TASK REQUIREMENTS » Pick out every line in the data below that contains the word "coordinates" and copy each one. Case counts.
»»
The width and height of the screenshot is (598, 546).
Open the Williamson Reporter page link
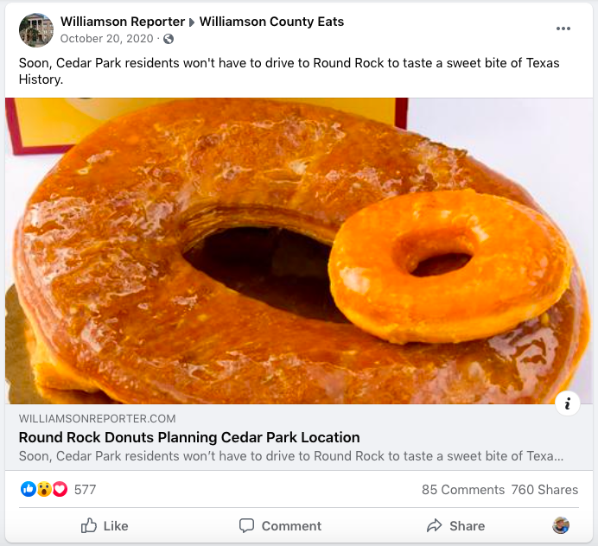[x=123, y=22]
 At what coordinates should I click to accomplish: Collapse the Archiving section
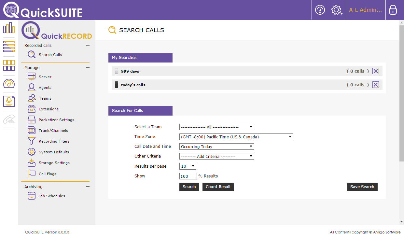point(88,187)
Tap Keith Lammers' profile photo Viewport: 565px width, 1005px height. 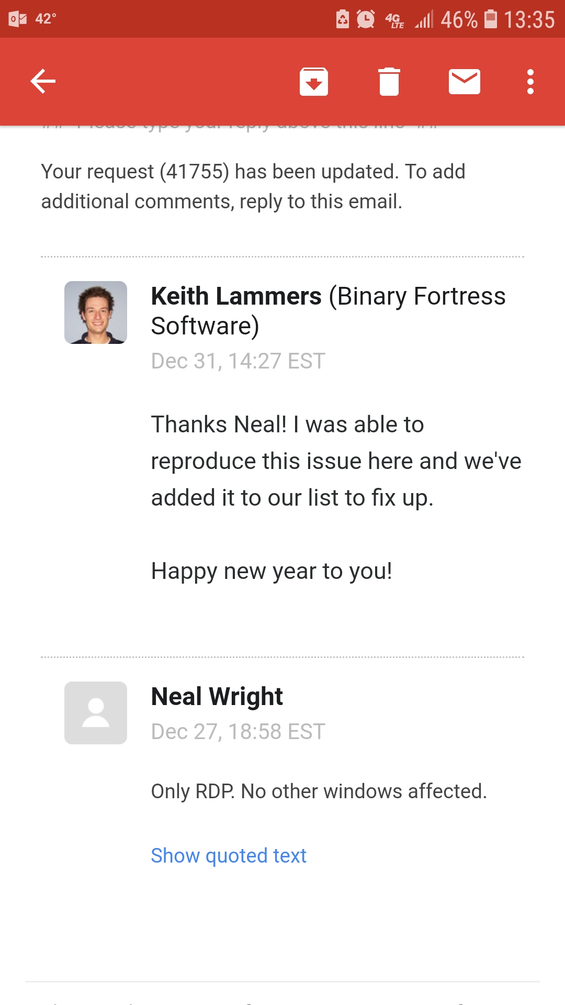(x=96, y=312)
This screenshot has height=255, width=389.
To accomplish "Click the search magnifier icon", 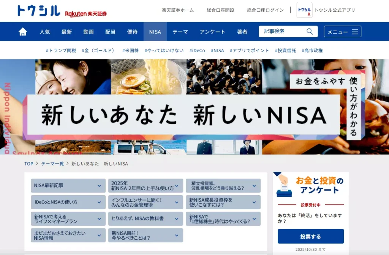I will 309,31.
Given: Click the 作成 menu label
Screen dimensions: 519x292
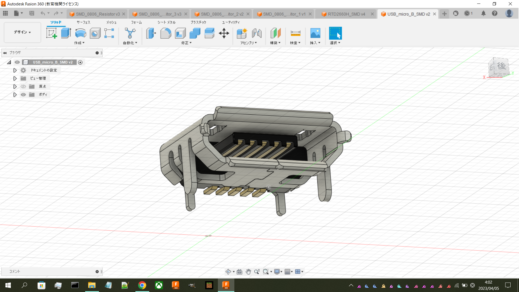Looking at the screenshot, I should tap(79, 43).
««
»»
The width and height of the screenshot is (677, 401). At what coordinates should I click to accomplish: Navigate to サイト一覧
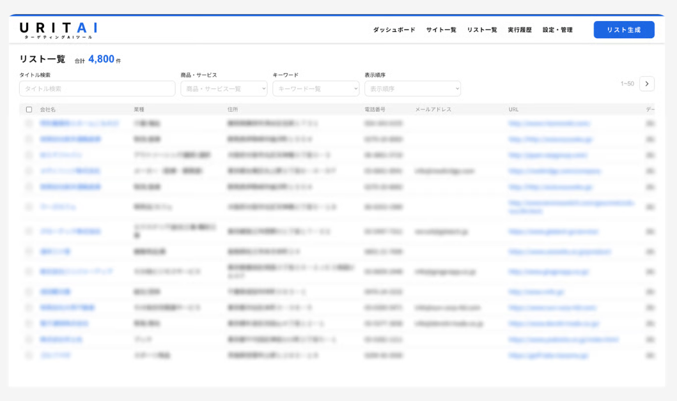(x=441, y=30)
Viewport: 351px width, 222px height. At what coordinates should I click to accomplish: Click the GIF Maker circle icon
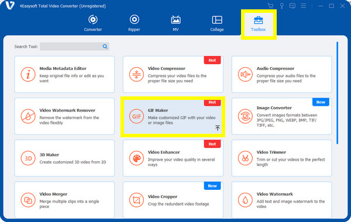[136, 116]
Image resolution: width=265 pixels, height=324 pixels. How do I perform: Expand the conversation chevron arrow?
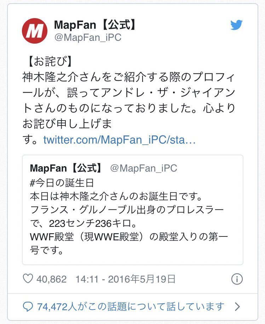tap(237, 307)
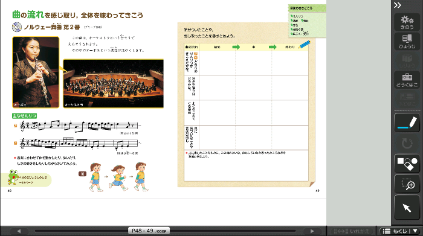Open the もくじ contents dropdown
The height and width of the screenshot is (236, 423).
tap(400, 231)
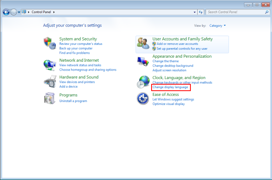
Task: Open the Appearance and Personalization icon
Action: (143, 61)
««
ANSWER TO THIS TASK »
 At what coordinates should I click to accomplish: Collapse the Archiving section
The width and height of the screenshot is (677, 401). At what coordinates should I click to accomplish: Navigate to サイト一覧
Viewport: 351px width, 222px height. At what coordinates should I click to accomplish: Click the GIF Maker circle icon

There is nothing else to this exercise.